This is the second post of a series of ten posts. The first one analyzed Law 1: attackers will always find their way.
The primary goal of security is to protect. However, to protect what? “What are the assets to protect?” is the first question that every security analyst should answer before starting any design. Without a proper response, the resulting security mechanism may be inefficient. Unfortunately, answering it is tough.

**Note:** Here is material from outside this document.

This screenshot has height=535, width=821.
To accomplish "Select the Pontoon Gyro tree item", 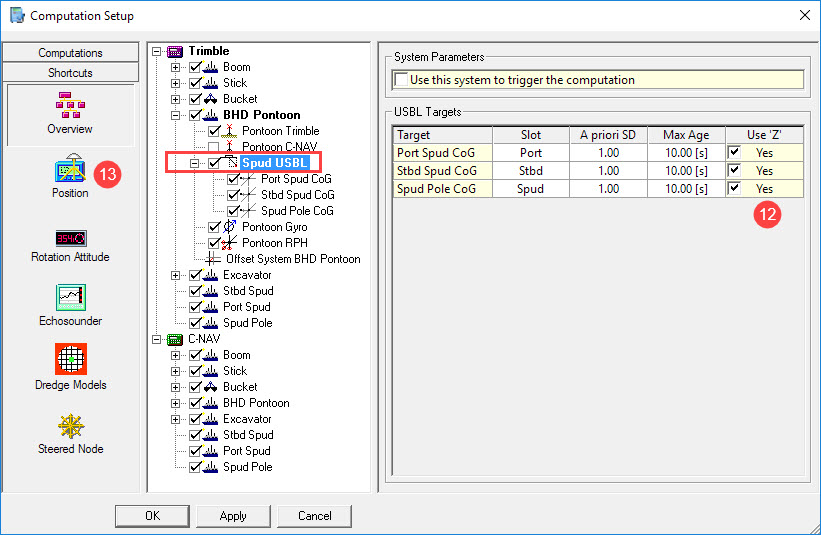I will pyautogui.click(x=274, y=227).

The identification of the valuable assets will enable defining the ideal and most efficient security systems. The identification should specify the attributes of the asset that needs protection (confidentiality, integrity, anti-theft, availability, and so on). Assets are coming in many forms: human, physical goods, information goods, resources and intangible goods. The four first categories are often well treated. Unfortunately, it is not the case for the last one. Intangible goods are the intangible concepts that define the value of a company. They encompass notions such as brand, reputation, trust, fame, reliability, intellectual property and knowledge. For instance, a tarnished reputation may have serious business impacts.
Once the assets identified, the second step is to valuate them. All assets should not have the same value. For instance, all documents of your company are not to be classified as confidential. If you classify too many documents as confidential, users will become lax, and the mere notion of confidential will become diluted.
Once all the assets identified, it is time to make a threat analysis for the most valuable assets. It is not sufficient to know what to protect to design proper defense. For that purpose, it is key to identify the potential attackers. According to general Sun Tzu in his “Art of War”, it is paramount to know your opponents.
“If you know the enemy and know yourself, you need not fear the result of a hundred battles. If you know yourself but not the enemy, for every victory gained you will also suffer a defeat. If you know neither the enemy nor yourself, you will succumb in every battle.”
The knowledge of the enemies and their abilities is paramount to any successful security system. This knowledge can be collected by surveying the Darknet continuously, hacking forums and attending security conferences (Black Hat, Defcon, CCC, …). There are many available classifications for attackers. For instance,
IBM proposed three categories: clever outsiders who are often brilliant people, knowledgeable insiders who have specialized education and Funded organizations that can recruit teams of complementary world-class experts.
The Merdan Group defines an interesting five-scale classification: Simple manipulation, Casual hacking, Sophisticated hacking, University challenge and Criminal enterprise.
At CloudSec 2015, the FBI disclosed a motivation driven gradation: Hacktivism, Insider, Espionage, Terrorism and Warfare
The practitioner selects the classification that fits best the problem to analyze.
Once the threat analysis is completed, then starts the design of the countermeasures. An important heuristic to keep in mind: “in most cases, the cost of protection should not exceed the potential loss.” Usually, defense is sufficient if the cost of a successful attack is equivalent to or higher than the potential gain for the attacker. Similarly, defense is adequate if its expense is equal to or greater than the possible loss in the case of a successful attack.
Remember: know what you must ultimately protect and against who.